• [Given problem]:
Rewrite the entries starting with the line containing "You are a computer-use agent." and going on through the end, changing "stepper" to "arrow" and keeping everything else the same. Leave the pictures out.

• [Raw records]:
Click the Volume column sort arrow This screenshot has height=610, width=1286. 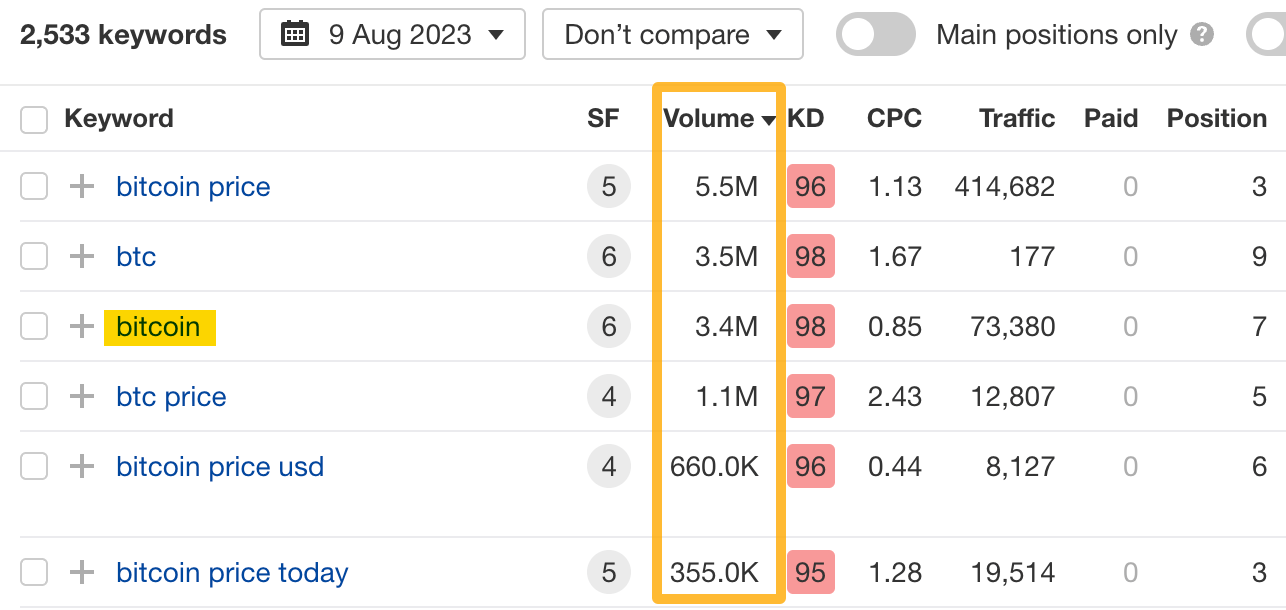coord(770,119)
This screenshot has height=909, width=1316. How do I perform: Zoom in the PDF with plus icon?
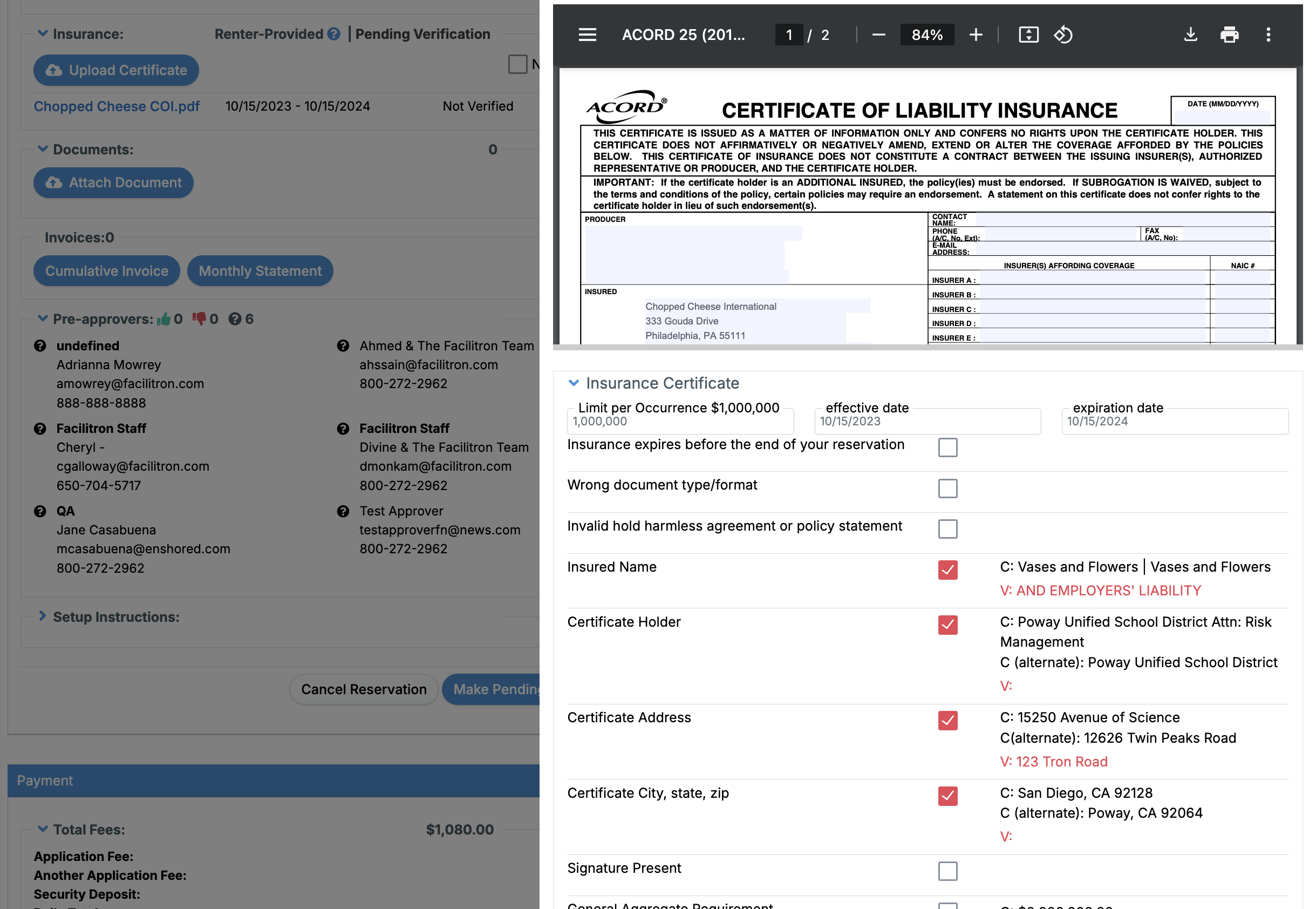pyautogui.click(x=976, y=35)
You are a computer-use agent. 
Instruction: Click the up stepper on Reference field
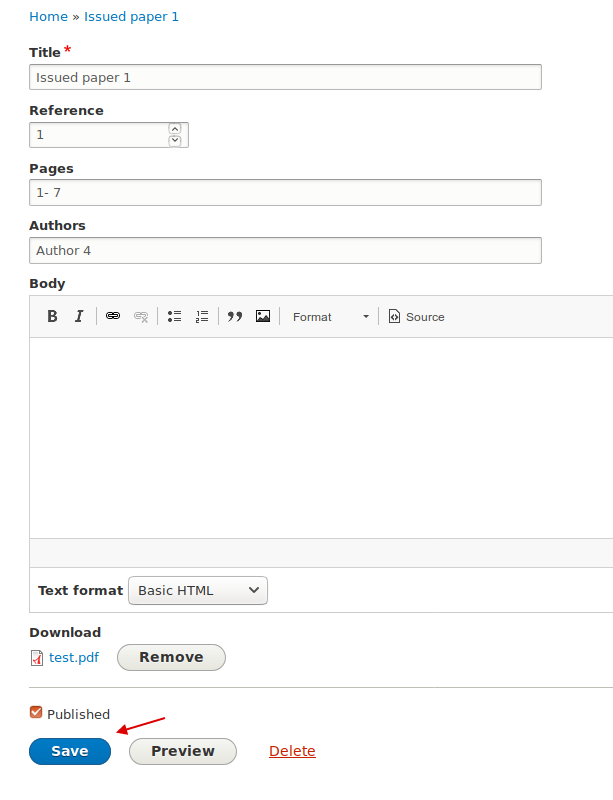175,129
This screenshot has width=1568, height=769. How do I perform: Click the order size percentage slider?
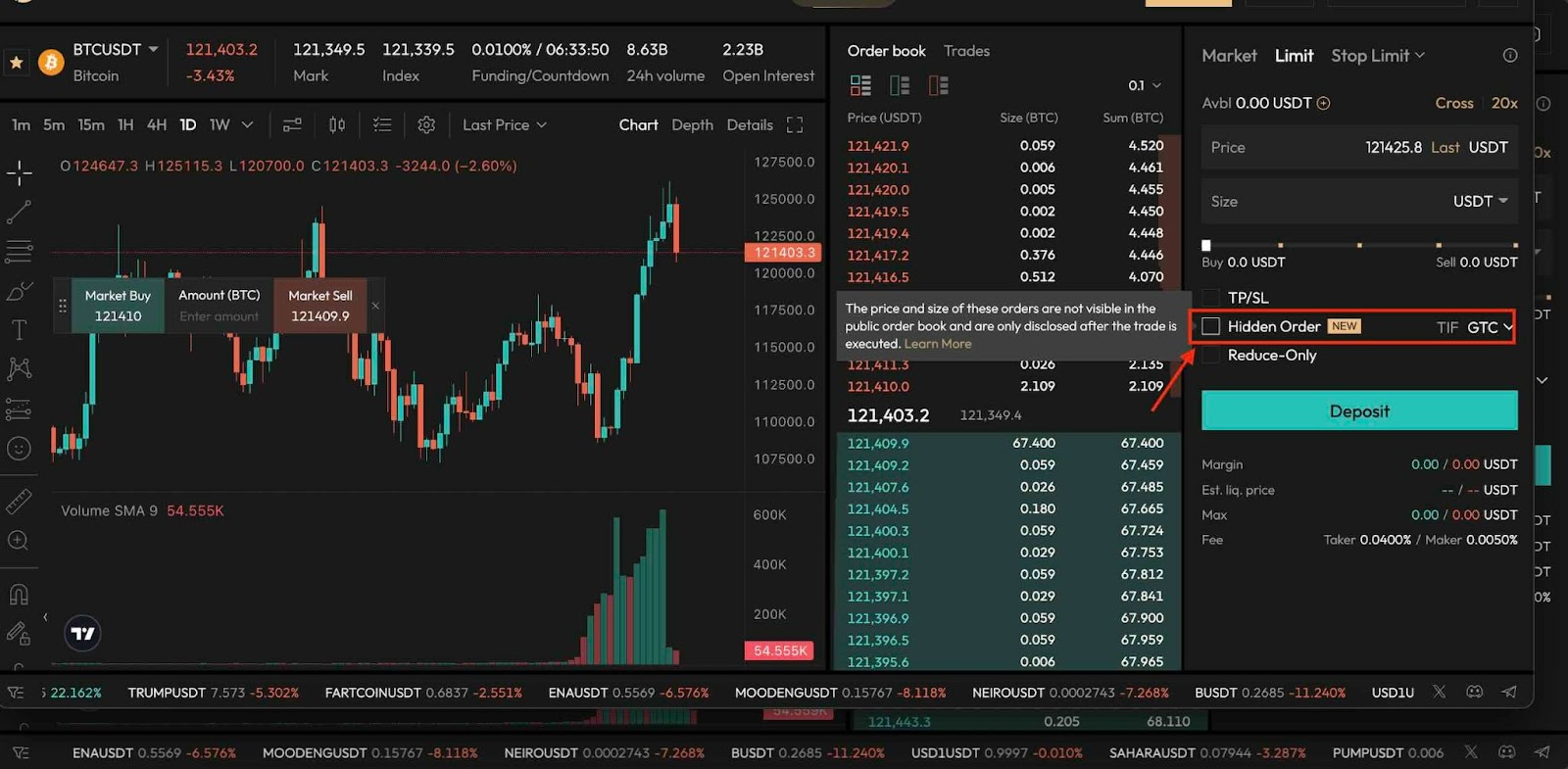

• [The response]:
You are a computer-use agent. 
Instruction: Click the up arrow on Reference field
175,129
This screenshot has width=1568, height=769. How do I perform: Click the order size percentage slider?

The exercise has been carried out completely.